Homework 5
Due March 20* (do what you can in the short time allotted)
The problems in this homework refer to the following fkd
matrix:
D1: 2 0 0 0 0 4 0 0 2 1 1 0 0 0 0 0
D2: 0 0 0 0 1 1 0 0 7 0 2 0 0 0 0 6
D3: 0 0 1 0 0 1 0 0 3 0 3 0 2 0 3 0
D4: 0 3 1 0 0 0 0 5 0 0 0 3 0 0 0 0
D5: 0 0 0 1 0 0 0 0 0 0 0 0 0 0 3 0
D6: 0 0 0 0 1 0 0 0 3 0 0 2 0 0 0 0
D7: 1 0 0 0 0 0 1 0 0 0 0 0 0 0 0 3
D8: 0 0 1 0 0 0 0 3 0 0 0 2 0 1 0 0
D9: 0 1 2 0 0 0 2 0 3 0 0 0 2 1 0 1
D10: 0 0 0 0 1 1 0 0 0 1 0 5 0 0 0 0
For purposes of calculation, you are advised to load these values into
a spreadsheet program. You may prefer writing your own code in C++ or
java to do the problems below.
1. Using the cosine similarity measure, compute the similarity matrix
(a 10 by 10 matrix). Find the average similarity
Sim. (This was done for last weeks homework -- you can use those results).
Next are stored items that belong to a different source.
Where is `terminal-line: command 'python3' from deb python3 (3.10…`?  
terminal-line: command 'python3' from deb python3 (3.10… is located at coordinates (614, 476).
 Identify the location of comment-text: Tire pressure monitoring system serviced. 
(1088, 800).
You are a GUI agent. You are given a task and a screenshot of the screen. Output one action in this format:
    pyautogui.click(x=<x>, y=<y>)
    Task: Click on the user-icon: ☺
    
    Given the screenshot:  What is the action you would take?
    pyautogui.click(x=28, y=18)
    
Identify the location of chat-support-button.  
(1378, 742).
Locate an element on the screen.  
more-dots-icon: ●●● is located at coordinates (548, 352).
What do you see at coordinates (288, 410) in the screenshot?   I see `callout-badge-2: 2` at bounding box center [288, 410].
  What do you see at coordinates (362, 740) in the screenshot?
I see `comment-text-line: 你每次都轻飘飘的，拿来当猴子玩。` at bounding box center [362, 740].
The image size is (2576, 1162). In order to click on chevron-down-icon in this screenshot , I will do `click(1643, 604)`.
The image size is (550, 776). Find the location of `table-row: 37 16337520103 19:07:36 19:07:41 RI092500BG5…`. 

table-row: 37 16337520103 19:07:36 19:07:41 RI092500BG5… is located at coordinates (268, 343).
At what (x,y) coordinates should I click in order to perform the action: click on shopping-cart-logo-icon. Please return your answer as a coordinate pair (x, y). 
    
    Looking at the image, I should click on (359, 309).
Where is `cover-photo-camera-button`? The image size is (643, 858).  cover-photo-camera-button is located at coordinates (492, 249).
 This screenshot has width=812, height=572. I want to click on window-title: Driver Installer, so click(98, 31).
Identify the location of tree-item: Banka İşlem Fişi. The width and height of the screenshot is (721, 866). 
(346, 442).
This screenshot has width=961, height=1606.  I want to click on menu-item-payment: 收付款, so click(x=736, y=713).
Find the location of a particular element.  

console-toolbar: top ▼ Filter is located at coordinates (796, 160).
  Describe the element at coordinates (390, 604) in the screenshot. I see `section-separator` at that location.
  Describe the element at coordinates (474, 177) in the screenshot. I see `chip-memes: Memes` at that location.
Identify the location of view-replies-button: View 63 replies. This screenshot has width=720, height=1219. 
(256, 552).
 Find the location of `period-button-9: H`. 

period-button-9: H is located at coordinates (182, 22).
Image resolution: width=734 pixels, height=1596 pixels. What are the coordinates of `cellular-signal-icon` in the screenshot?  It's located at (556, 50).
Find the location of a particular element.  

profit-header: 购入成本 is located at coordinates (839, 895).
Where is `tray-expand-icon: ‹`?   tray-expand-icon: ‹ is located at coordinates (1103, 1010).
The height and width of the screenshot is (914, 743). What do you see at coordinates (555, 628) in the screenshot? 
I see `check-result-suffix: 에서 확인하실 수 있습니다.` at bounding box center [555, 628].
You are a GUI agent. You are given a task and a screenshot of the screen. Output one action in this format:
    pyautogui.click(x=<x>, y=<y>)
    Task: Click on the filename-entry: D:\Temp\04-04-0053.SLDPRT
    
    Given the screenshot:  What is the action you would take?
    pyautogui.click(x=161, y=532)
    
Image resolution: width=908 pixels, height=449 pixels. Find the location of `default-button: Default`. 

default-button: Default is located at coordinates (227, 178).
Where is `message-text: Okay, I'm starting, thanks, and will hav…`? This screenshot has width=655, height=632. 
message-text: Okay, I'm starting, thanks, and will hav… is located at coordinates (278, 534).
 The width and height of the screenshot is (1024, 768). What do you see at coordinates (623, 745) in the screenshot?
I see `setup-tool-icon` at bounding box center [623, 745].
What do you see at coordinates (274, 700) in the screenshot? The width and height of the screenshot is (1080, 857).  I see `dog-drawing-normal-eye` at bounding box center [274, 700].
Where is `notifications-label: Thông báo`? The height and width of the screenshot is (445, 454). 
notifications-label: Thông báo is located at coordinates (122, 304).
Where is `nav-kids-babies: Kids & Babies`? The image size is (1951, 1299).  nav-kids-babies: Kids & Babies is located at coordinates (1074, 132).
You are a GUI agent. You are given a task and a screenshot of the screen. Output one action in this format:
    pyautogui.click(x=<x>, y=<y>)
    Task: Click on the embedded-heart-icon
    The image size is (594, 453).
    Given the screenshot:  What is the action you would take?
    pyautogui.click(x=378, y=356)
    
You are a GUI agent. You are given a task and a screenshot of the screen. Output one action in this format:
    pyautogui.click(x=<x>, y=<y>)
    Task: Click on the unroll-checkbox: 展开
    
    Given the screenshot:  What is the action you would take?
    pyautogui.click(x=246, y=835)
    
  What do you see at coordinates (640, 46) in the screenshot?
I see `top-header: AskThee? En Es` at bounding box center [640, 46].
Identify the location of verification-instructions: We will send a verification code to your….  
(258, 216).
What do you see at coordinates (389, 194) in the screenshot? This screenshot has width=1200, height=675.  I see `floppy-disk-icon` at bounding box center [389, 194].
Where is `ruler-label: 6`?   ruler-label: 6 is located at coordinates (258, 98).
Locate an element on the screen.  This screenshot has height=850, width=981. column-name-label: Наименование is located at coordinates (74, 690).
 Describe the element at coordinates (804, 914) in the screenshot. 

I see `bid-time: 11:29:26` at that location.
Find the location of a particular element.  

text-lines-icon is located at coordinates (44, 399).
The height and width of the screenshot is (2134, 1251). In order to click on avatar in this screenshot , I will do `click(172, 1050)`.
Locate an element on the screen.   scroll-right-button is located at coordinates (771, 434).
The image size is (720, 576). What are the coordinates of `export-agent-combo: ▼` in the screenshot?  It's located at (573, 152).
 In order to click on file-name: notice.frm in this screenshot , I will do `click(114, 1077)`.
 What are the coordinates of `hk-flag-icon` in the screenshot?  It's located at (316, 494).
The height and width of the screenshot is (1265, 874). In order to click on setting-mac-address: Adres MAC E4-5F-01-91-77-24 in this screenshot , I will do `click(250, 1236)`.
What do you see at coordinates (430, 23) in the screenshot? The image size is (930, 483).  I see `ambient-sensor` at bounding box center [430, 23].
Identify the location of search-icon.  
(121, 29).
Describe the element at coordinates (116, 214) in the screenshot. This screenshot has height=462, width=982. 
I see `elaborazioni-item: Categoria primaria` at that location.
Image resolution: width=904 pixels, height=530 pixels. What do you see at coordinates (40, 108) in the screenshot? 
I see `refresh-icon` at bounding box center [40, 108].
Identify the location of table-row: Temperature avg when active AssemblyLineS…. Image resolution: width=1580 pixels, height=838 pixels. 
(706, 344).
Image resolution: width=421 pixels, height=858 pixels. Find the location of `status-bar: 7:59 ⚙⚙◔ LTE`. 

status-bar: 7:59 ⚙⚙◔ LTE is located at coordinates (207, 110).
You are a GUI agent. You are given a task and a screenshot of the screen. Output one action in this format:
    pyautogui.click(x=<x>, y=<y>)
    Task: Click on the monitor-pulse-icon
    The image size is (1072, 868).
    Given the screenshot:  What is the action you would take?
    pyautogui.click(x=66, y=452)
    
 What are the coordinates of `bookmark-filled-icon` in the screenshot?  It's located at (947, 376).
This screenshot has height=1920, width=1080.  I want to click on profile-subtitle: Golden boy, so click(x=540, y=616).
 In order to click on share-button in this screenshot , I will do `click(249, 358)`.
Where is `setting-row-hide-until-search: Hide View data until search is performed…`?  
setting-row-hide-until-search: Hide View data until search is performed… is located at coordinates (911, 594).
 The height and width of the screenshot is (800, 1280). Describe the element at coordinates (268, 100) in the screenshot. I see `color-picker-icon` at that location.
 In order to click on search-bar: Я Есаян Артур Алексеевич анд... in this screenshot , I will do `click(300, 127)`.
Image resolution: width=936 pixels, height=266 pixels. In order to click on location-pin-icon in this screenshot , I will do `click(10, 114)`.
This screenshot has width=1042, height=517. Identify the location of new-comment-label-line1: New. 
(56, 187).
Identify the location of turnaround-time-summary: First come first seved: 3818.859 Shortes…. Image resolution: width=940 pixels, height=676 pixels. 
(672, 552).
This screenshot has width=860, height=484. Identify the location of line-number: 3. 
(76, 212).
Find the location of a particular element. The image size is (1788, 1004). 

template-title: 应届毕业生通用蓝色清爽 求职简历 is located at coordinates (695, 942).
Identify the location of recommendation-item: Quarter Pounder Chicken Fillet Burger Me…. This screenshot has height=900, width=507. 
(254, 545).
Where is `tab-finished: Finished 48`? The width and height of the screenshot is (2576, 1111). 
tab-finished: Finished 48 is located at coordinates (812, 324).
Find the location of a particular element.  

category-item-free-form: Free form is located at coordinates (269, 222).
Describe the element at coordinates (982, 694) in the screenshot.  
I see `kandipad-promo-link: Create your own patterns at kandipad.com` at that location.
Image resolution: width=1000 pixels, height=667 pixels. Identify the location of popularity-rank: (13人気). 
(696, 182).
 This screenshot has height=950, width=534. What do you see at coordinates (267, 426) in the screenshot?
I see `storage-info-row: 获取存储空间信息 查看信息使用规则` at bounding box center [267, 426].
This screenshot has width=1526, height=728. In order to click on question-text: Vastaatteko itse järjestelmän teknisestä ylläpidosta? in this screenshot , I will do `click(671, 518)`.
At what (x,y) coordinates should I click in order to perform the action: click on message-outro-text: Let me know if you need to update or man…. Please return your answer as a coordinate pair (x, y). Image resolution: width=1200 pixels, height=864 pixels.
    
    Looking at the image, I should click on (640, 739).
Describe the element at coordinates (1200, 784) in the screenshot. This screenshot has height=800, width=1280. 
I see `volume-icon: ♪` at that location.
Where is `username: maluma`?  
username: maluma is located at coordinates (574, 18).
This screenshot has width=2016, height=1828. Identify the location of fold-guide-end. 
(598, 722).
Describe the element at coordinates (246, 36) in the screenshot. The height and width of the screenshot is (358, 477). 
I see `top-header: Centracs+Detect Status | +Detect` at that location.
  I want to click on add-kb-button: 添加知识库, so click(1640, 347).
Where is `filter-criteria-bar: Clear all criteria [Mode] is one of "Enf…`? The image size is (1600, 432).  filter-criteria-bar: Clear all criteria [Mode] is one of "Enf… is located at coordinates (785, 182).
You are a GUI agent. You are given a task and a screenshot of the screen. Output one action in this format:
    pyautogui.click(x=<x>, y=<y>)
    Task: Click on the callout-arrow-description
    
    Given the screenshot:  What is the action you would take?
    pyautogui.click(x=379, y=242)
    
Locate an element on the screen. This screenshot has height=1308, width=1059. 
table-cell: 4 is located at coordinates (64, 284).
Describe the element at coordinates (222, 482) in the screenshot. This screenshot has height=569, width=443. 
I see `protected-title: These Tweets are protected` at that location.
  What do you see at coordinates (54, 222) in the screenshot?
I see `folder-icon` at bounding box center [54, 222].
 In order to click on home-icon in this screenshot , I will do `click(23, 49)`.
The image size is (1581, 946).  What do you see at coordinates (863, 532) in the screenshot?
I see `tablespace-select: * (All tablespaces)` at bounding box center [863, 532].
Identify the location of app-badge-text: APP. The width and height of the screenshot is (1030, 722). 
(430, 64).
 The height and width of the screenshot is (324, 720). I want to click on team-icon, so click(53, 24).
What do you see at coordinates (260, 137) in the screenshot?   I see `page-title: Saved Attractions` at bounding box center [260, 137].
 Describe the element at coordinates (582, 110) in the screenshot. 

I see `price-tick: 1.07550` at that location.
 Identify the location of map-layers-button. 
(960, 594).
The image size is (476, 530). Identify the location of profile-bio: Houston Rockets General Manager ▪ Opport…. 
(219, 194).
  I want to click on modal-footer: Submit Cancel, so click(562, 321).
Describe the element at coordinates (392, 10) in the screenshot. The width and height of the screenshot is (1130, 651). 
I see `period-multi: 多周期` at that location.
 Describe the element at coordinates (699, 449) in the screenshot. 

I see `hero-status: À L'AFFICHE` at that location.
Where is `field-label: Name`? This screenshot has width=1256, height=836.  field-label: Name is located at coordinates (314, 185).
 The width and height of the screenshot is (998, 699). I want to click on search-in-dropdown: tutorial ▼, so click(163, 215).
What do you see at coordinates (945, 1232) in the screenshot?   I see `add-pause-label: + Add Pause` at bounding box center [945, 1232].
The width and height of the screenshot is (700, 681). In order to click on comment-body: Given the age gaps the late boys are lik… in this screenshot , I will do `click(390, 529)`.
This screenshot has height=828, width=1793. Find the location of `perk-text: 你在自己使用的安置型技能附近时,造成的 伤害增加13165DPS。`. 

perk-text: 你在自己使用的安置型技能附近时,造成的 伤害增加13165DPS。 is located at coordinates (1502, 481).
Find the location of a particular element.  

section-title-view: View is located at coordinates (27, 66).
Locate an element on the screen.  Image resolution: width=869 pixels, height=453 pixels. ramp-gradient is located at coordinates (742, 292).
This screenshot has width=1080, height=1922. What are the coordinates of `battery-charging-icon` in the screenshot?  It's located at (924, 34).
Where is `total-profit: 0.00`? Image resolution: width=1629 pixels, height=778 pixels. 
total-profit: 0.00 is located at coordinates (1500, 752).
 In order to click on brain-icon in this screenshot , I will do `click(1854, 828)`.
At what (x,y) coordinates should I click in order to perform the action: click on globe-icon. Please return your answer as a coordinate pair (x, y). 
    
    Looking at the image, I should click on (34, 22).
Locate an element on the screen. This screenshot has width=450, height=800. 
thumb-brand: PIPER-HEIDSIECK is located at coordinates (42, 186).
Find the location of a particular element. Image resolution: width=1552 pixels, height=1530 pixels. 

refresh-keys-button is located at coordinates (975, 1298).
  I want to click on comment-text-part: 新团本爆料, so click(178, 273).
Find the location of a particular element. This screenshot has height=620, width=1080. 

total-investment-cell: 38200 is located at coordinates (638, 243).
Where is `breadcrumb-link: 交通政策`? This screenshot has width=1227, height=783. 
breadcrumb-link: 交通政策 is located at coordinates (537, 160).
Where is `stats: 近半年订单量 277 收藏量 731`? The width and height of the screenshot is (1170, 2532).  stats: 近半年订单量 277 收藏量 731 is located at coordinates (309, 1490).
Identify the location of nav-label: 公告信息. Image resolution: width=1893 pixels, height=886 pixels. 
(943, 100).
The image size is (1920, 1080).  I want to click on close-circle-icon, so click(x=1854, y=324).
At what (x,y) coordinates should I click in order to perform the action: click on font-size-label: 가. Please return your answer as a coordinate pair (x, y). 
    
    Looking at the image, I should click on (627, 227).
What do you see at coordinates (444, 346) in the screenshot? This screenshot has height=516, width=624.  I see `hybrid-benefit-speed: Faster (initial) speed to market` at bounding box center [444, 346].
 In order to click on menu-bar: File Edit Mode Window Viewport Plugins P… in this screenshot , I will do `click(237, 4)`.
2. Find the average document D*, and compute the average similarity of
Di to D*.
3. Compute the value of Disck for each keyword (Eqn 3.28)
using both kinds of similarity (across all pairs as in #1 and using the
average document approach as in #2).
4. Compute the idfk value for each keyword (3.40).
5. Generate the matrix of tf-idf weights wkd (3.41).